Gibraltar's Chief Minister Peter Caruana travelled to Luxembourg last week
where he gave oral evidence at the court hearing of Gibraltar’s tax case
against the European Commission in the European Courts.
In this case the Gibraltar Government and the UK Government are challenging
an EU Commission decision to the effect that under EU law Gibraltar is not entitled
to have a tax regime different to the UK’s.
“This oral hearing is very much the final stage of this litigation,"
Caruana commented.
"Under the EU court system the exchange of written arguments is the main
part of the procedure. The oral hearing is quite brief. It’s a different
system to ours. During the written argument stages Gibraltar has formulated
and submitted an impressive array of arguments, all of which are supported by
the recent landmark ruling by the European Court of Justice in the Azores case.
We are thus confident in the merits of our case," he explained.
In the Azores case the ECJ had to determine the principles that apply in deciding
whether a tax regime is in breach of state aid rules on grounds of Regional
Selectivity. Portugal had permitted the legislative assembly of the Azores to
cut rates of income tax by as much as 30% in 1999 in recognition of the unique
structural difficulties of its economy. However, under European Union state
aid rules, member states are only permitted to grant special tax regimes to
certain regions or industries if they are proportionate and in keeping with
the current tax system in place in that country, in the interests of maintaining
a level tax playing field.
But according to Gibraltar, the ECJ's decision "fully vindicates"
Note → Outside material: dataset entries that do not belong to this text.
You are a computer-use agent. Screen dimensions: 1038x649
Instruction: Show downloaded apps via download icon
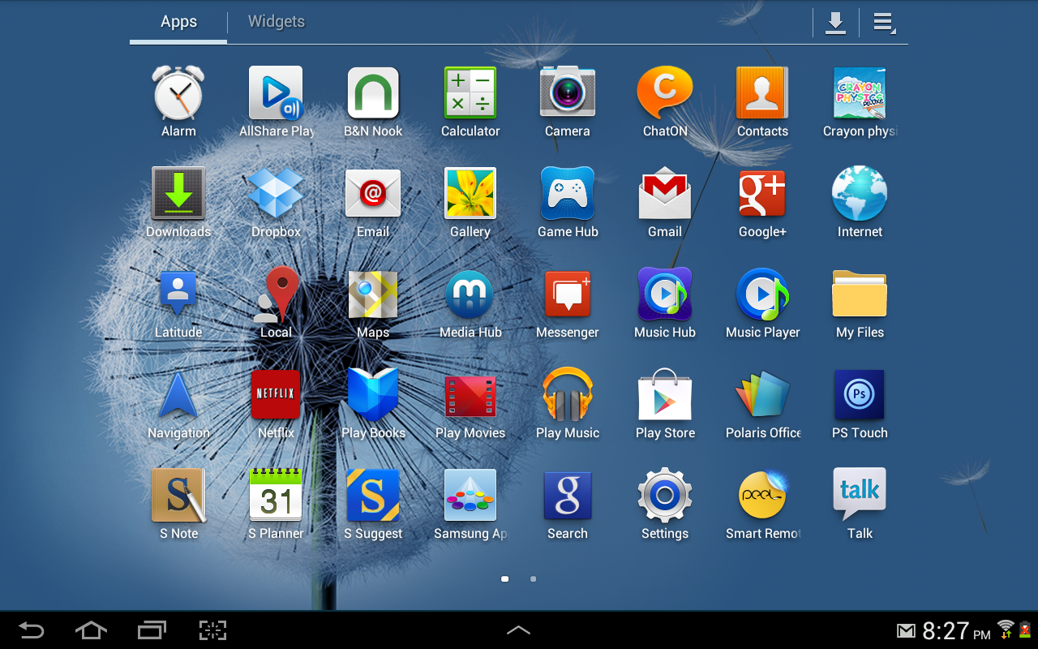835,23
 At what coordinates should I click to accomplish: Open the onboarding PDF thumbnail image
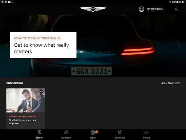pyautogui.click(x=25, y=100)
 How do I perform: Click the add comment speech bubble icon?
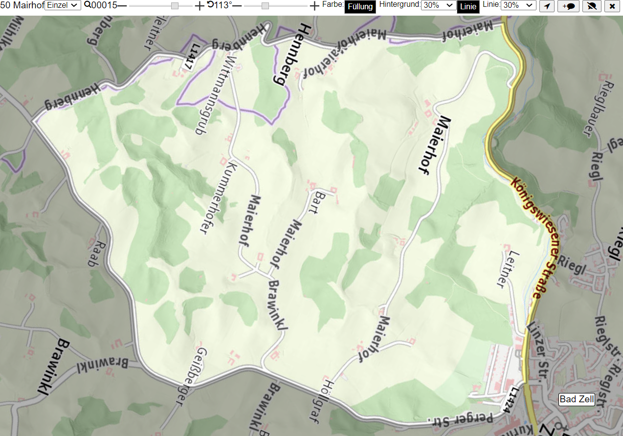[x=569, y=6]
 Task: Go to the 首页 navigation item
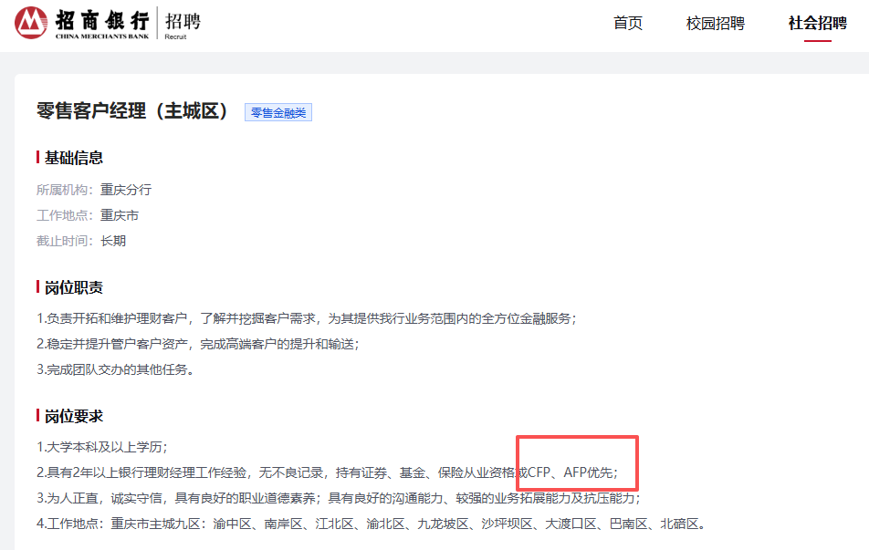628,24
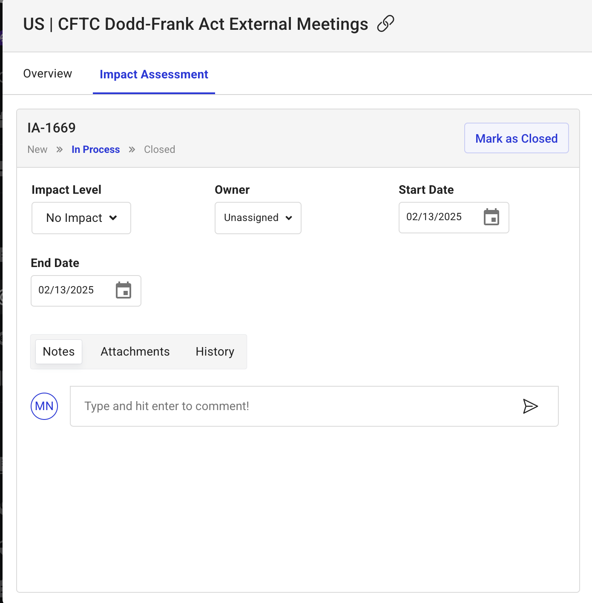Click the MN user avatar
This screenshot has width=592, height=603.
(44, 406)
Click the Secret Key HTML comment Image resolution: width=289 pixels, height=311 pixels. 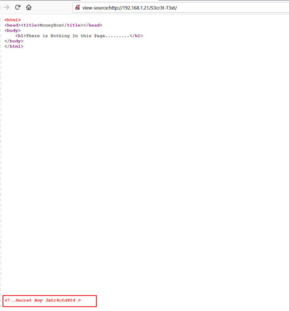42,300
its own arguments before the Court as to why it is entitled to have a separate
and different tax regime to that of the UK.
"The judgment confirms that the principles to be applied in deciding this
issue, are the very principles upon which the Gibraltar Government’s case
is based and pleaded," a government statement argued following the Azores
case judgment in September last year.
"The Government is encouraged, in particular, by the fact that at para.68
of the judgment, the Court sets out the principles to be applied by upholding
the UK Government’s arguments. Those arguments are the same ones as both
the Gibraltar and UK Governments are making in the Gibraltar case. This judgment
is therefore extremely helpful to our case," the statement added.
Gibraltar has been attempting to overhaul its company taxation system by introducing
a new regime which will replace the mainstream 35% corporate tax and tax-exempt
company forms with a payroll tax and a business property occupation tax, both
of which will be capped at 15% of profit.
However, this plan has been blocked by the EU’s decision that the jurisdiction
effectively constitutes part of the UK, and therefore such a tax regime would
breach EU state aid rules.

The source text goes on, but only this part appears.